Staying Diversified When Turbulence Makes Cash Tempting

30 April 2025
2 min read
A Multi-Asset Strategy Has Outperformed Cash After Major Downturns
One- and Three-Year Excess Returns (40/40/20 Blend Minus Cash Proxy) During Market Recoveries (Percent)
Excess returns range from 8.6% to 53.5% during the sharpest market rebounds in the last 25 years.

Past performance does not guarantee future results.
Multi-asset strategy is represented by 40% MSCI World Equity, 40% Bloomberg Global High Yield, 20% Bloomberg Global Treasury; cash proxy is represented by Bloomberg 1–3 Month T-Bill Index. Returns for each post-downturn period are measured beginning at the lowest point of S&P 500. From left to right: October 11, 2002, March 5, 2009, August 8, 2011, March 23, 2020, October 10, 2022
Returns greater than one year are annualized. 
As of March 10, 2025
Source: "Bloomberg, MSCI, S&P 500 and AllianceBernstein (AB)

A tense global trade war, policy uncertainty and other investor concerns in recent weeks have unleashed the sharpest market swings in years, with the CBOE Volatility Index (VIX) spiking to 52.3 on April 8.

When markets retreat, it’s understandable that investors can be tempted to abandon their long-term strategy for the perceived safety of short-term cash-like investments. But selling when the chips are down has its own risk—missed growth potential from the inevitable rebound across asset classes. In fact, post-correction recoveries have historically presented favorable conditions to add exposure across asset classes, according to our research.

Starting with the 2000 dot-com bust, a diversified strategy of global equities, high-yield corporate bonds and government/sovereign bonds outperformed short-term US Treasury bills after four of the biggest market downturns (Display). The contrast has been especially sharp during one-year recovery periods.
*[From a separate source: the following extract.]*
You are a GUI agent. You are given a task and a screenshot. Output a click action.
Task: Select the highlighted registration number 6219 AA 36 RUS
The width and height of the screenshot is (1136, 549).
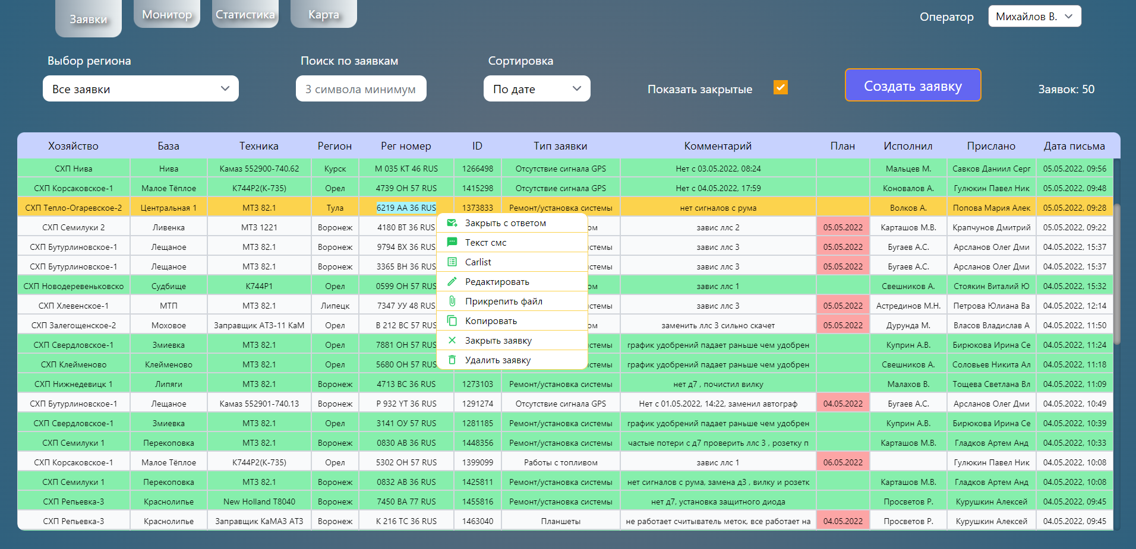[406, 207]
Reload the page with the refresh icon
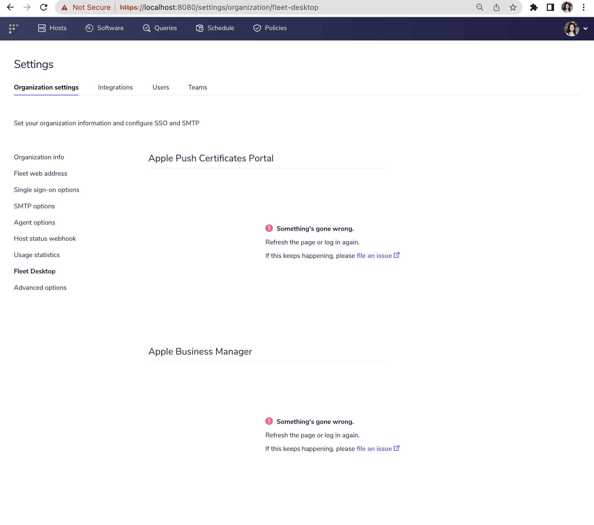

For instance, the strategy returned 53.5% versus 0.1% for cash for the 12 months starting from the March 2009 market low. Most recently, its 13.7% return outpaced 4.7% for cash for the year following the 2022 sell-off—when yields on money market and cash-like accounts were historically high.

Today’s turmoil can be jarring, but markets have historically rebounded from major downturns. We believe it’s better to remain well diversified and stay put.

Moving forward, we expect reasonable economic growth, falling inflation and normalizing monetary policy to support risk assets such as equities, credit and government bonds—all key pillars of a multi-asset strategy.

The views expressed herein do not constitute research, investment advice or trade recommendations, and do not necessarily represent the views of all AB portfolio-management teams and are subject to change over time.

MSCI makes no express or implied warranties or representations, and shall have no liability whatsoever with respect to any MSCI data contained herein.

The MSCI data may not be further redistributed or used as a basis for other indices or any securities or financial products. This report is not approved, reviewed or produced by MSCI.